|
It feels like it's the economics holding it back at this point. I cobbled together my own smart home voice assistant on a weekend a few weeks ago, sitting on top of the OpenAI APIs (Whisper, GPT-4), and of course using porcupine for wake word detection. It can do things I could never get the commercial products to do properly, for example I gave it a memory: When a user command comes in, I have GPT-4 evaluate whether it can be executed immediately or requires later follow-up. When a sensor event happens, the machinery re-prompts GPT-4 with the user command backlog, the sensor backlog and the current state, and it figures things out. That way, things like "Please turn of the lights after I leave the room" now work just fine, and all it takes is an afternoon of hacking and a PIR sensor on my little DIY Homebrew-lexa wood boxes. And of course it's also much better at interpreting natural language commands "in spirit" or "creatively". I'm sure Amazon, Google & Apple have made all of these tinkering experiments, too, but deploying LLM-backed voice services to tens of millions just isn't affordable yet, especially when you factor in risk and liability. |
Huge models are running on stock laptops. There is no need to send it to cloud. They had no problem e.g. sound recognition (reacting to alarms, cough, cry etc.) running only on selected devices. IPads have M1/M2 chips. And home assistant model does not need detailed understanding of neuroscience, best haskell patterns etc.

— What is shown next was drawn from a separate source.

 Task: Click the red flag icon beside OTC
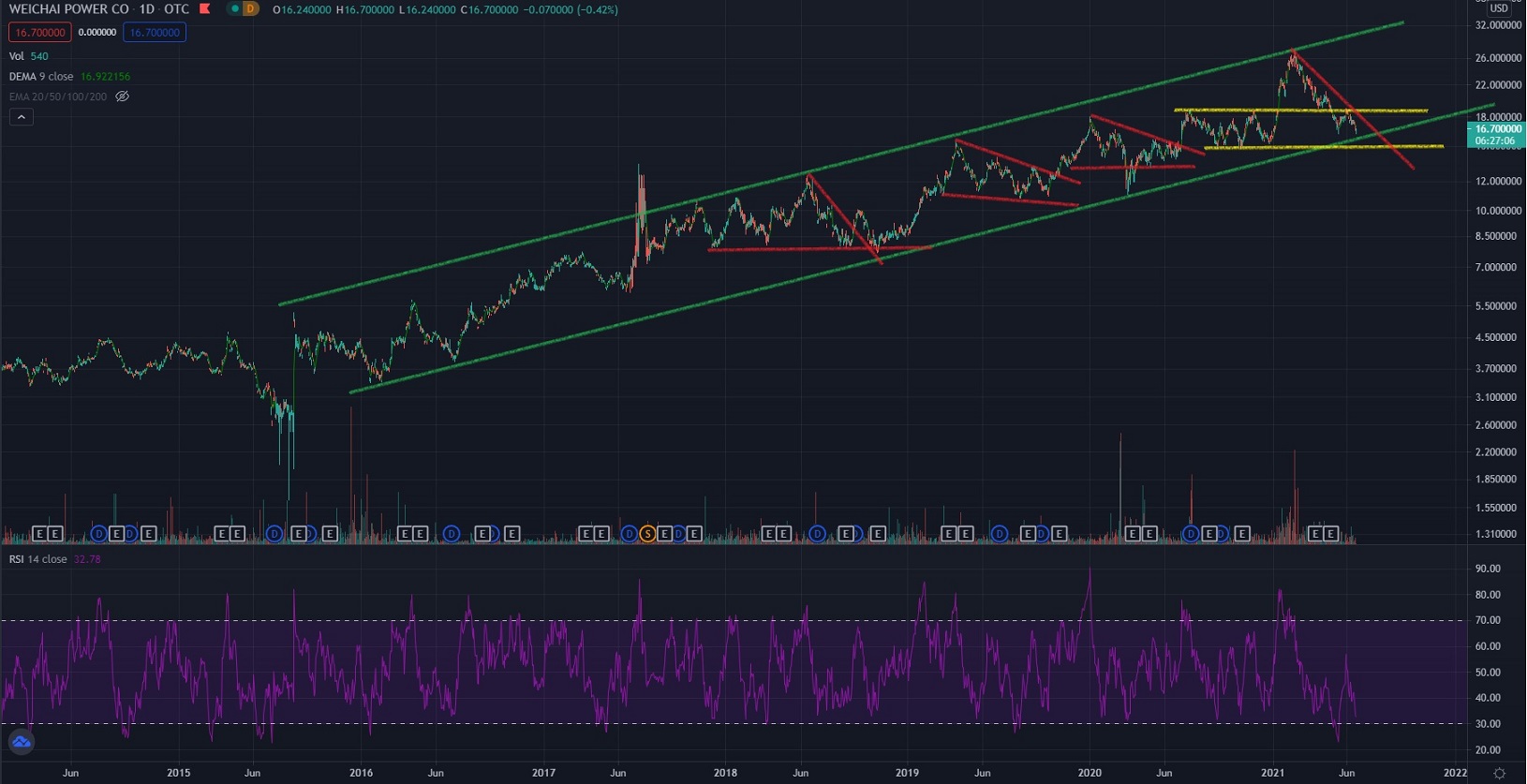[x=204, y=9]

But all transformers development is pretty fresh corpo-wise. I think having a good safe dataset, which is not infringing any copyrights etc. is really hard. And they probably have to be very careful about it since it's not "only" about getting sued, but also potentially damaging partnerships they need for tv/books/music.
Btw have you tried some locally running models instead of GPT-4 for your automation? I don't want my HA touching the Internet unless necessary for 3rd party integrations but GPT-4 sets bar pretty high.